A New Super Congruence Involving Multiple Harmonic Sums

TL;DR

This paper establishes a new super congruence involving multiple harmonic sums and Bernoulli numbers, extending previous results and providing a deeper understanding of harmonic sum congruences modulo prime powers.

Contribution

The paper proves a novel super congruence for sums over integers coprime to a prime, extending earlier work by Wang, Cai, and Zhao on harmonic sum congruences.

Findings

Proves a super congruence involving multiple harmonic sums and Bernoulli numbers.

Extends known super congruences to higher prime powers.

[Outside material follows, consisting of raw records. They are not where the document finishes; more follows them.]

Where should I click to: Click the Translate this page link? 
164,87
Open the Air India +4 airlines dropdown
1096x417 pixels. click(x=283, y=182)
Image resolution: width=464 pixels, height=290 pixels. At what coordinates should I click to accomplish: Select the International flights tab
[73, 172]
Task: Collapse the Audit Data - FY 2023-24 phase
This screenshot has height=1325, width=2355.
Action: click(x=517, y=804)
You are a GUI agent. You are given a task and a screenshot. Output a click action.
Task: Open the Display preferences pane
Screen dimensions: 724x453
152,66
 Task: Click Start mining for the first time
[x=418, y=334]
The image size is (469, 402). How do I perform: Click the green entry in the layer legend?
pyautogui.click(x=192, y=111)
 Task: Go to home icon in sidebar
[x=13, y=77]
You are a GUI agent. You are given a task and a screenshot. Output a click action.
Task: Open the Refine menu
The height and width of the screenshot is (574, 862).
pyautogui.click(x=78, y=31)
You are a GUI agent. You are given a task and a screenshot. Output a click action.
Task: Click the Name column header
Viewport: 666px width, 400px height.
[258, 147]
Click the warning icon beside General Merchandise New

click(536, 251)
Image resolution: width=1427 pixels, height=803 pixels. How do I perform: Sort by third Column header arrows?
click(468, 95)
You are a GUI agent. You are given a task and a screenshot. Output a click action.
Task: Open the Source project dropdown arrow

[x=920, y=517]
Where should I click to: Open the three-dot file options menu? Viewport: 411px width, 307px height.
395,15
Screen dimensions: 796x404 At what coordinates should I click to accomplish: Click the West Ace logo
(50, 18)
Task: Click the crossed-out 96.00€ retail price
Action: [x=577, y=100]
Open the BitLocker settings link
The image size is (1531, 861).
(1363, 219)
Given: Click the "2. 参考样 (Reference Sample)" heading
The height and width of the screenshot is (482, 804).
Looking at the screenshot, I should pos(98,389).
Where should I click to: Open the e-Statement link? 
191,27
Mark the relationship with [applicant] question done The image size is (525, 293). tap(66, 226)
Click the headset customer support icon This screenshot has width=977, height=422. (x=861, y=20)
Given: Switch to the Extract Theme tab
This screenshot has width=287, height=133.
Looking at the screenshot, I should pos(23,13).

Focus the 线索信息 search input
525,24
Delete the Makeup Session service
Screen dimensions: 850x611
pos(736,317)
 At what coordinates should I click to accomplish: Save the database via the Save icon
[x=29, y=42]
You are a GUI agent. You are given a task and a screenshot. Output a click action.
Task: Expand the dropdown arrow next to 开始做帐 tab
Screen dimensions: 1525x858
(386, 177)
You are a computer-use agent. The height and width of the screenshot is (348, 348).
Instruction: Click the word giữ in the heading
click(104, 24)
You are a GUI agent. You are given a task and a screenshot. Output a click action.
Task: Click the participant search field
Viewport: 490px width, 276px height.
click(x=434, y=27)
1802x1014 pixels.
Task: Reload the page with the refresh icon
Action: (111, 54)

Provides a new link between harmonic sums and Bernoulli numbers.

Abstract

Let ${\mathcal{P}_{n}}$ denote the set of positive integers which are prime to $n$. Let $B_{n}$ be the $n$-th Bernoulli number. For any prime $p\ge 5$ and $r\ge 2$, we prove that \begin{equation} \sum\limits_{\begin{smallmatrix} {{l}_{1}}+{{l}_{2}}+\cdots +{{l}_{5}}={{p}^{r}} {{l}_{1}},\cdots ,{{l}_{5}}\in {\mathcal{P}_{p}} \end{smallmatrix}}{\frac{1}{{{l}_{1}}{{l}_{2}}{{l}_{3}}{{l}_{4}}{{l}_{5}}}}\equiv -\frac{5!}{6}{{B}_{p-5}}{{p}^{r-1}} \pmod{{{p}^{r}}}. \end{equation} This gives an extension of a family of super congruences found by Wang, Cai and Zhao.